- Data to process
--

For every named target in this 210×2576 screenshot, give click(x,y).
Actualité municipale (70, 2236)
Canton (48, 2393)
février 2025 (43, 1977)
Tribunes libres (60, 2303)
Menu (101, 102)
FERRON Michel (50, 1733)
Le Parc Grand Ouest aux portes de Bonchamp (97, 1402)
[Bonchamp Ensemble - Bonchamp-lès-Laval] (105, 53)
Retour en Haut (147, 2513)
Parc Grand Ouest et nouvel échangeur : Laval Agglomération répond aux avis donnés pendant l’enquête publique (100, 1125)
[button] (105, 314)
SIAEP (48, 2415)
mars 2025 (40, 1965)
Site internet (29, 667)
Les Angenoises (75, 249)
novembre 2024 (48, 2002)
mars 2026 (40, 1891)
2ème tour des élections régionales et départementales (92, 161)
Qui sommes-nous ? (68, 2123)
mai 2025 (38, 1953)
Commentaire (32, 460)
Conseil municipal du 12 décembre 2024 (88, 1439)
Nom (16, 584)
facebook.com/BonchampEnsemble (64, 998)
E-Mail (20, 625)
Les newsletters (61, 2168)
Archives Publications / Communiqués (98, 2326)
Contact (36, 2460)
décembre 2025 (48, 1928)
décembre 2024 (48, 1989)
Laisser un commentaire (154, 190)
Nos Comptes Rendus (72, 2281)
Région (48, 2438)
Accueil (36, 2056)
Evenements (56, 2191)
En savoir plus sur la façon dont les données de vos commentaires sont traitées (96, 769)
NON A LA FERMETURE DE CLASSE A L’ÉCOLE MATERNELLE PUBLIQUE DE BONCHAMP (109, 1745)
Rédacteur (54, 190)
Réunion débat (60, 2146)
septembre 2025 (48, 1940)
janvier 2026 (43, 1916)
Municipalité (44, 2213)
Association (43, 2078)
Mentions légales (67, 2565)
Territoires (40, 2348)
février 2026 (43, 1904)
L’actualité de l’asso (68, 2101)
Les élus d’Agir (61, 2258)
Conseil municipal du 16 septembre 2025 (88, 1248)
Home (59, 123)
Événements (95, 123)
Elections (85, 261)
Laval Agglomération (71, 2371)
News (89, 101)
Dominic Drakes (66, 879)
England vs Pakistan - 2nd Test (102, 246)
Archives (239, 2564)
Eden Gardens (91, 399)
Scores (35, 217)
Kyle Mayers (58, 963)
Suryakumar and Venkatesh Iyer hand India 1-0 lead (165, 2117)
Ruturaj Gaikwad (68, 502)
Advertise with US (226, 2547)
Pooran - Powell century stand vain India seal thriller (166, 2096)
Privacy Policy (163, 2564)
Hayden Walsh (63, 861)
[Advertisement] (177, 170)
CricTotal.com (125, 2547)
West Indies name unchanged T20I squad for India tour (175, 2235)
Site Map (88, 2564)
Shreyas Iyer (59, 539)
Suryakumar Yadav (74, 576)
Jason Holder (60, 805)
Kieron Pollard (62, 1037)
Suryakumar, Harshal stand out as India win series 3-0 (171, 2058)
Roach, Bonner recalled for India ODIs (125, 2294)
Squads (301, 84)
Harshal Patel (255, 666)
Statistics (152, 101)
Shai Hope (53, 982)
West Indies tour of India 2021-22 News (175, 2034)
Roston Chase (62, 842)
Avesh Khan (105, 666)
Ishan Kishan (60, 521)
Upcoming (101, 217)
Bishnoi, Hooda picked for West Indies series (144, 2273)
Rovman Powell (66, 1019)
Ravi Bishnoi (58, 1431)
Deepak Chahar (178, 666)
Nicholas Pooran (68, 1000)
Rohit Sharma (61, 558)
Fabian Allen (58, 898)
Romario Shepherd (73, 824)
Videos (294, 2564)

--

- How to complete this task
Check each line of the records above for "Iyer", and copy those that have it.

- Exercise answer
Suryakumar and Venkatesh Iyer hand India 1-0 lead (165, 2117)
Shreyas Iyer (59, 539)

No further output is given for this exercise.